*WORK REQUEST*.
Which lines of the data below contain "agent"? Please show them all.

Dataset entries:

..........

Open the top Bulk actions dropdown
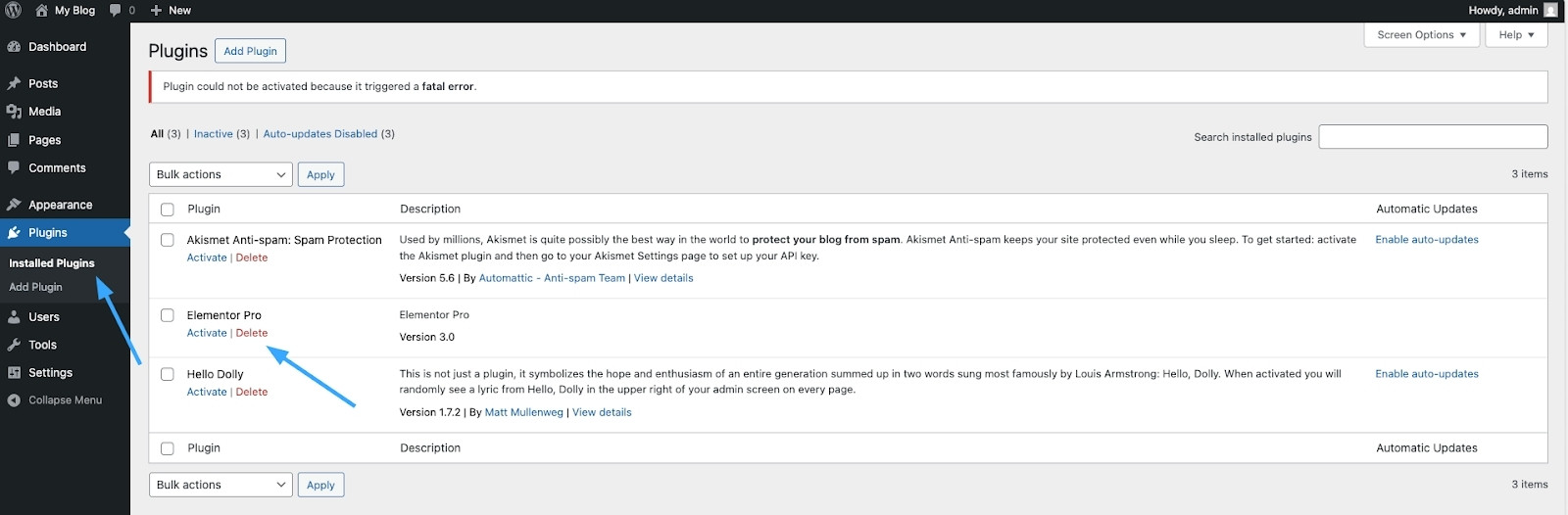 point(220,174)
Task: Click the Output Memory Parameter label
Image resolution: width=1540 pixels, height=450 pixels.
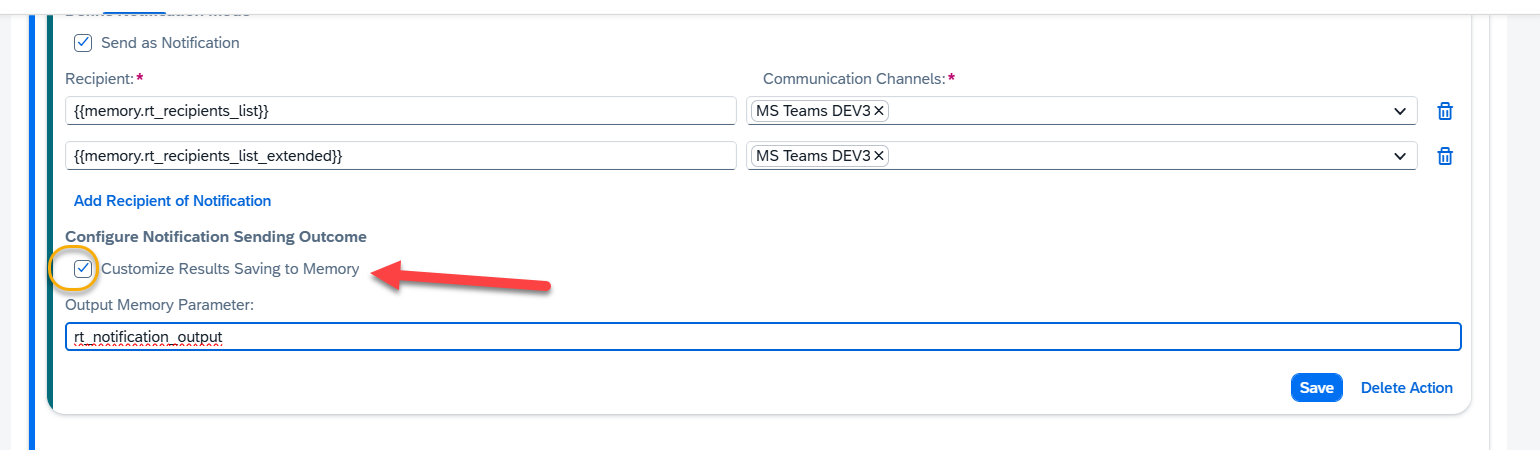Action: [x=159, y=304]
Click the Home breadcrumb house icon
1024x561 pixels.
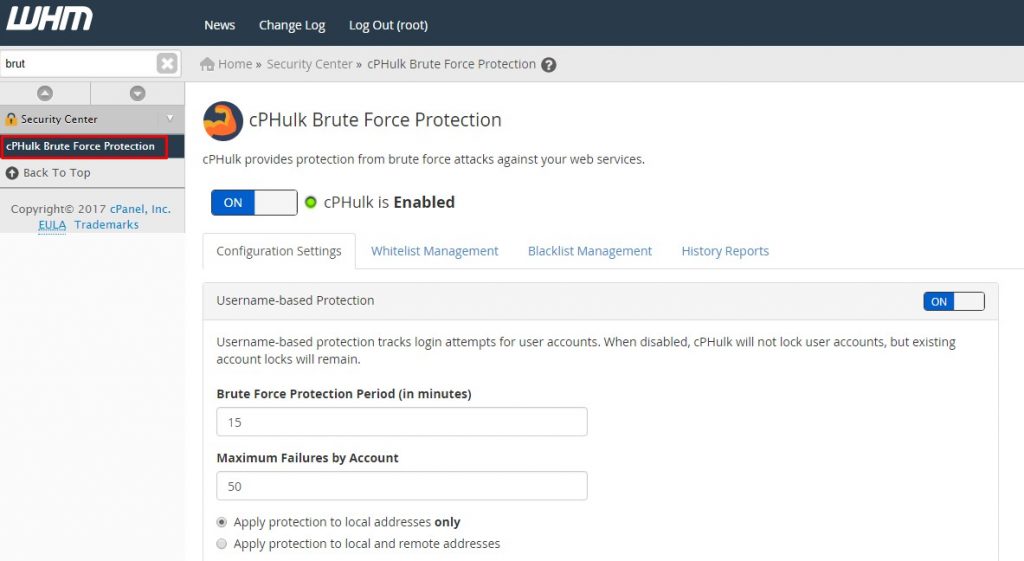(x=207, y=64)
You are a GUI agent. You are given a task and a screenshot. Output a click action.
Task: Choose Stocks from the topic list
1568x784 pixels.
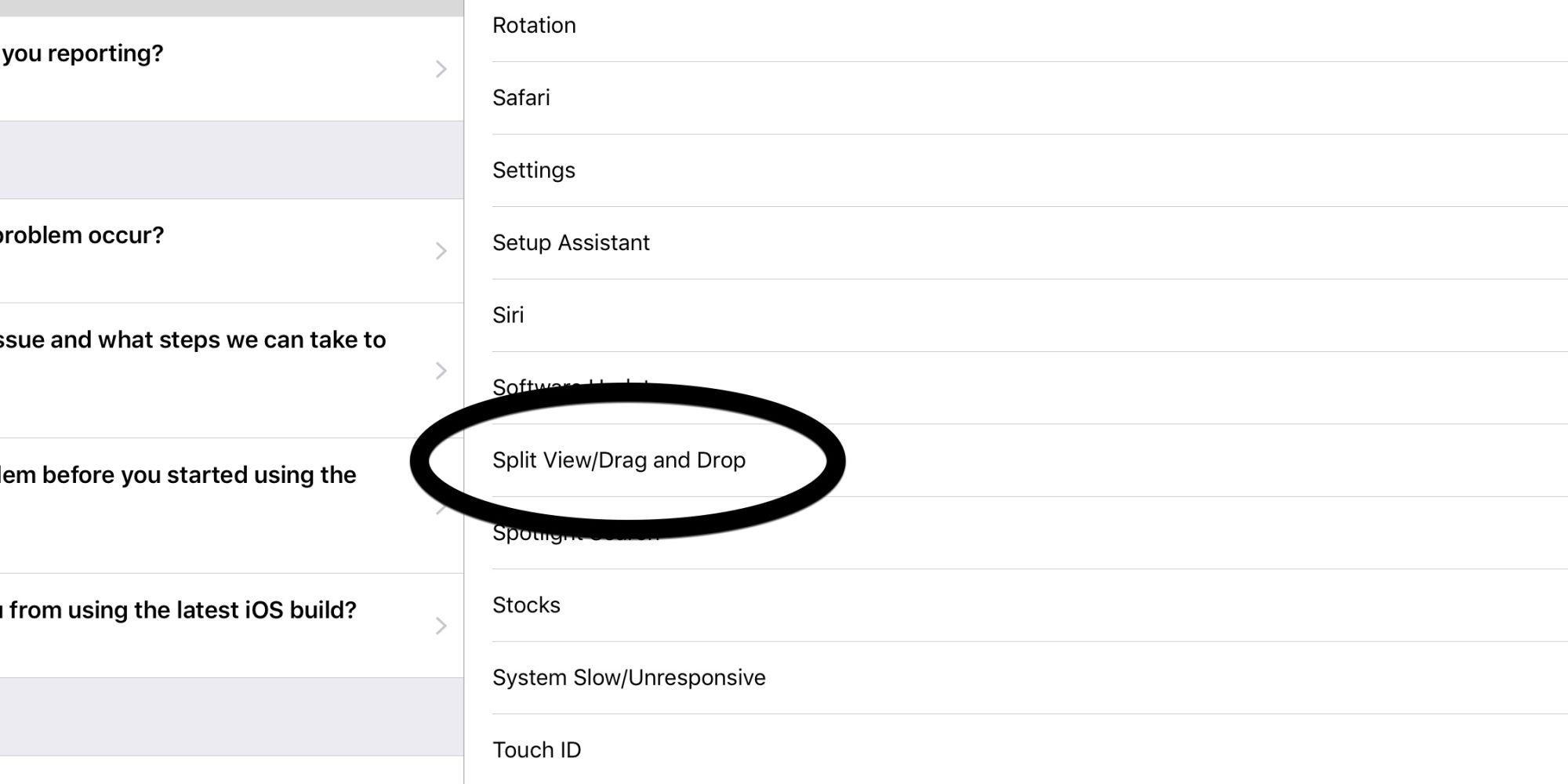(526, 605)
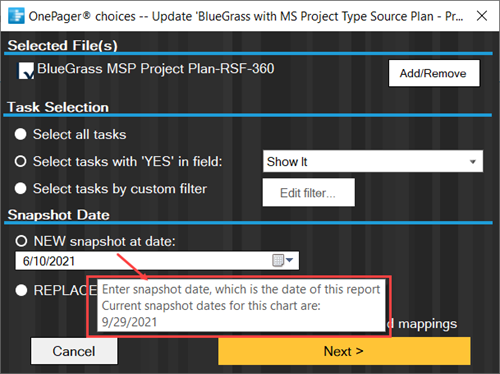Click the dialog title bar text
The height and width of the screenshot is (374, 500).
coord(246,16)
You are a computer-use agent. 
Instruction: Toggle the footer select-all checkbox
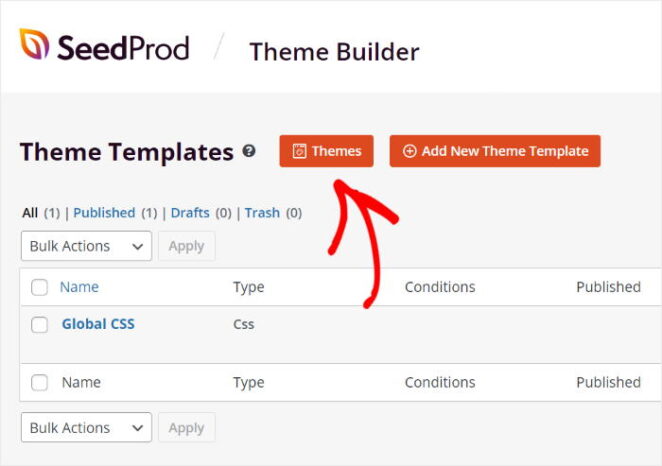[x=39, y=382]
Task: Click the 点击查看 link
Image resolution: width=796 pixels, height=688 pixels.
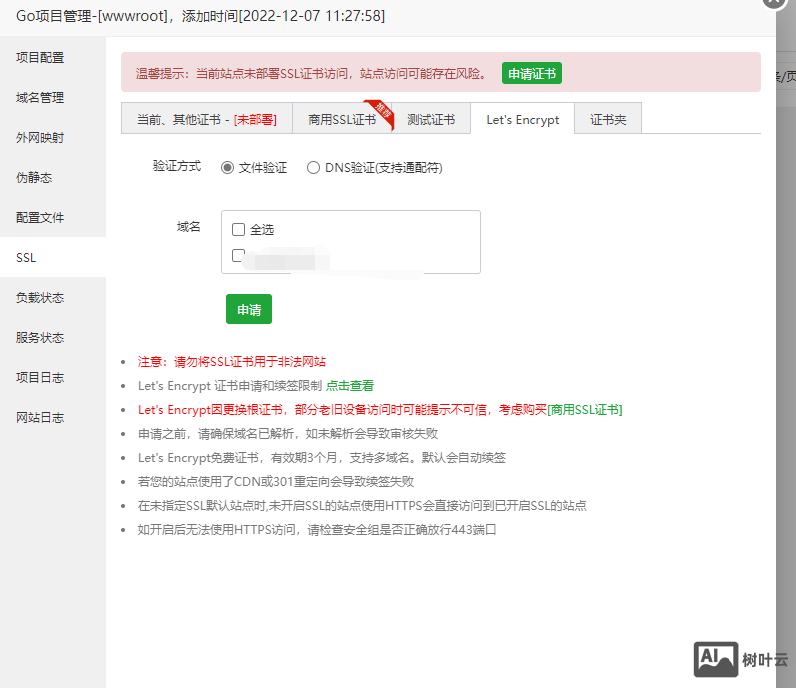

..........

*REPLY*.
You are a GUI agent. You are given a task and a screenshot. Output a click action.
You are a computer-use agent. 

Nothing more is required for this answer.